Batik Yogyakarta ada pada masa kerajaan Mataram Islam oleh Panembahan Senopati.
Setelah memindahkan pusat kerajaan dari Demak ke Mataram, ia sering bertapa di sepanjang pesisir Pulau Jawa, antara lain Parangkusuma menuju Dlepih Parang Gupito, menelasuri tebing Pegunungan Seribu yang tampak seperti “pereng” atau tebing berbaris.
Panembahan menguasai seni sehingga dia menciptakan pola batik lereng atau parang.
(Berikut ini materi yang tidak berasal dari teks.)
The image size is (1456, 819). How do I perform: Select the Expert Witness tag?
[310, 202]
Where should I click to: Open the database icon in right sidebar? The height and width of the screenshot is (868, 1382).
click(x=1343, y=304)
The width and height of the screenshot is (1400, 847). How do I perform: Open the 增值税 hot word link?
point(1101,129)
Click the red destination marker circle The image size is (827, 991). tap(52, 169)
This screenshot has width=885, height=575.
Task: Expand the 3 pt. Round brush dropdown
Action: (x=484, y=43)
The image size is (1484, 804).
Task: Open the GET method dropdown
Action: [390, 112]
Batik ini merupakan ciri ageman Mataram yang berbeda dengan pola batik sebelumnya.
Semenjak perjanjian Giyanti tahun 1755 yang melahirkan Kasunanan Surakarta dan Kasultanan Yogyakarta, segala macam tata adibusana termasuk di dalamnya adalah batik, diserahkan sepenuhnya oleh Kraton Surakarta kepada Kraton Yogyakarta.
Hal inilah yang kemudian menjadikan kraton Yogyakarta menjadi kiblat perkembangan budaya, termasuk pula khazanah batik. Motif pakem batik Surakarta tetap bersumber pada motif batik Kraton Yogyakarta.
Pada tahun 1813, muncul Kadipaten Pakualaman di Yogyakarta akibat persengketaan Kasultanan Ngayogyakarta Hadiningrat dan Letnan Gubernur Inggris Thomas Stamford Raffles. Karena perpecahan tersebut maka lahirlah perbedaan mencolok pada perkembangan motif batik.
Batik di Kasultanan Yogyakarta mempunyai ciri khas dalam tampilan warna dasar putih yang mencolok bersih.
Pola geometri kraton Kasultanan Yogyakarta sangat khas, besar-besar, dan sebagian diantaranya diperkaya dengan parang dan nitik.
Sedangkan batik di Puro Pakualaman merupakan perpaduan antara pola batik Kraton Kasultanan Yogyakarta dan warna batik Kraton Surakarta. Warna putih kecoklatan atau krem menjadi ciri khas batik Kraton Surakarta.
Dua pola batik yang terkenal dari Puro Pakulaman adalah pola Candi Baruna yang tekenal sejak sebelum tahun 1920 dan Peksi Manyuro. Sedangkan pola batik Kasultanan yang terkenal, antara lain: Ceplok Blah Kedaton, Kawung, Tambal Nitik, Parang Barong Bintang Leider, dan sebagainya.